Task to complete — Revise the lines from the line with "You are a GUI" to the line with "The width and", putting "row label" in place of "column header" and keeping everything else the same. Give back only those lines.

Working data —
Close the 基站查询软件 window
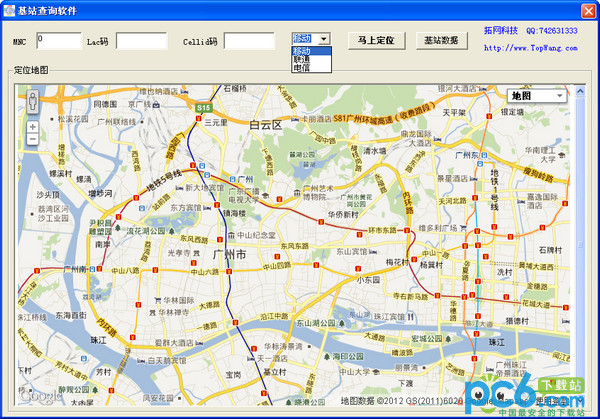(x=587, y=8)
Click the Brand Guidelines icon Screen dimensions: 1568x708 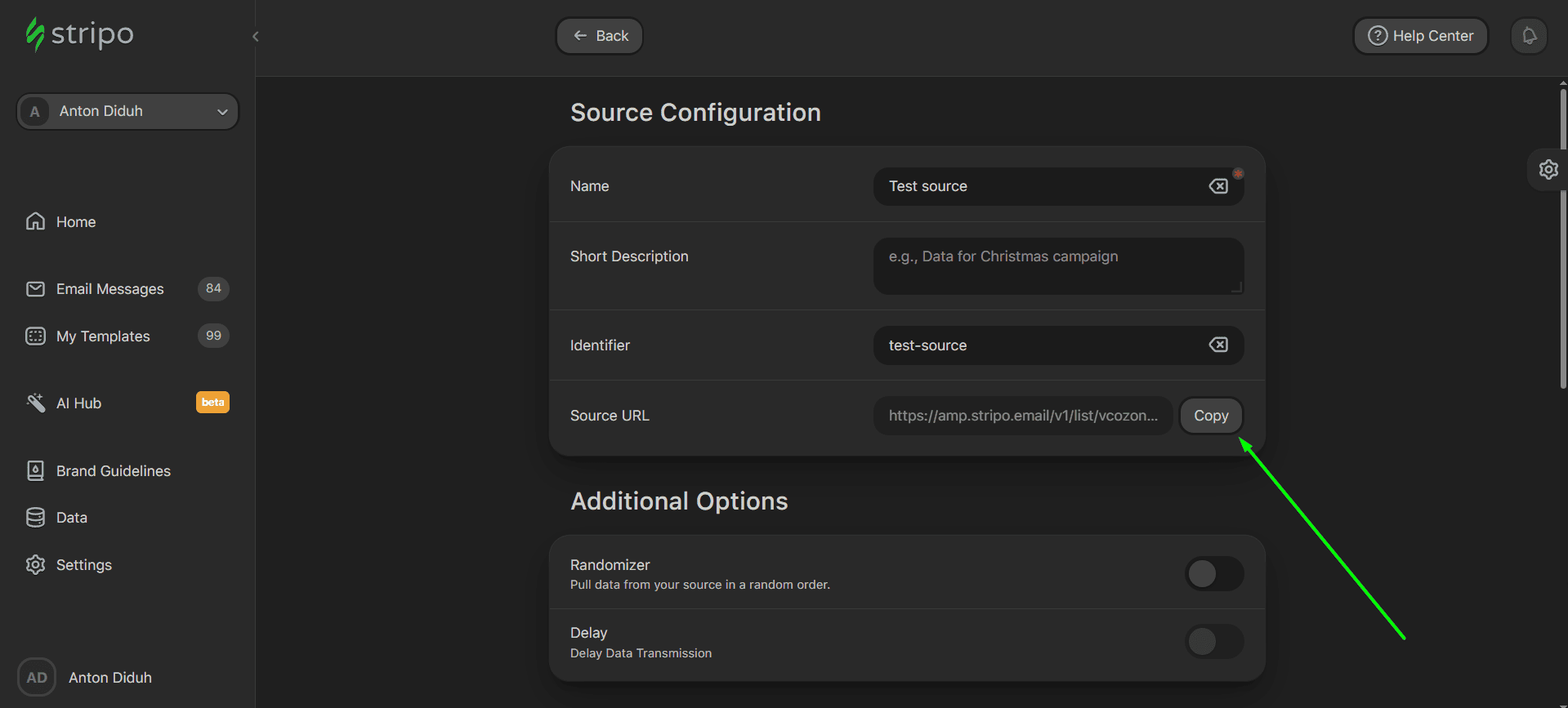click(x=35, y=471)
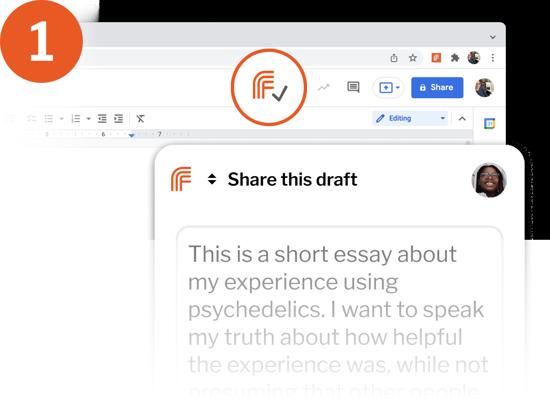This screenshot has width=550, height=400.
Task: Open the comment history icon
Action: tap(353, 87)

==

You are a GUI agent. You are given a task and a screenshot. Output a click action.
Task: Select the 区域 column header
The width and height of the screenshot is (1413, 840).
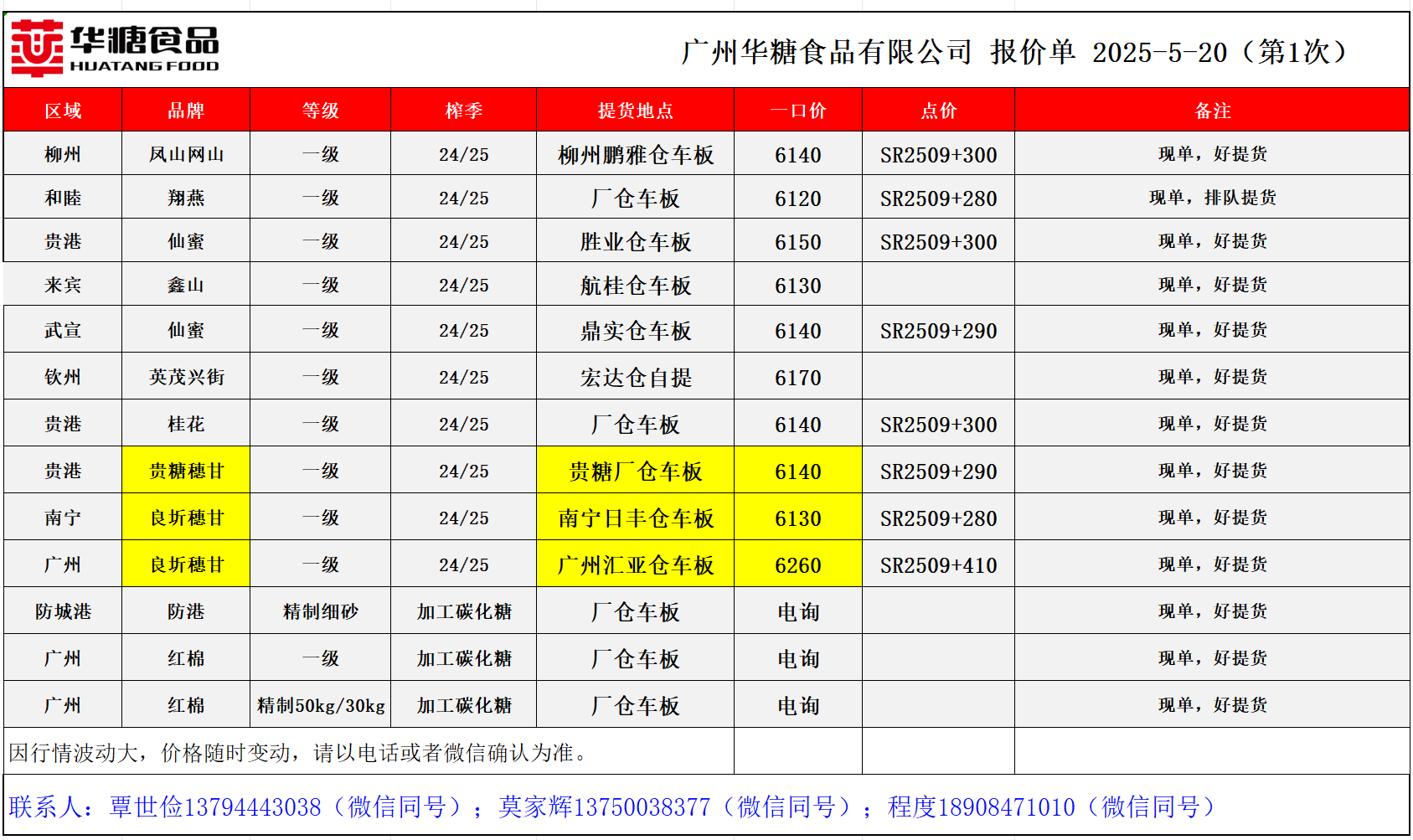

Final result —
You are a GUI agent. You are given a task and a screenshot. Output a click action.
Task: Select the 区域 row label
The width and height of the screenshot is (1413, 840).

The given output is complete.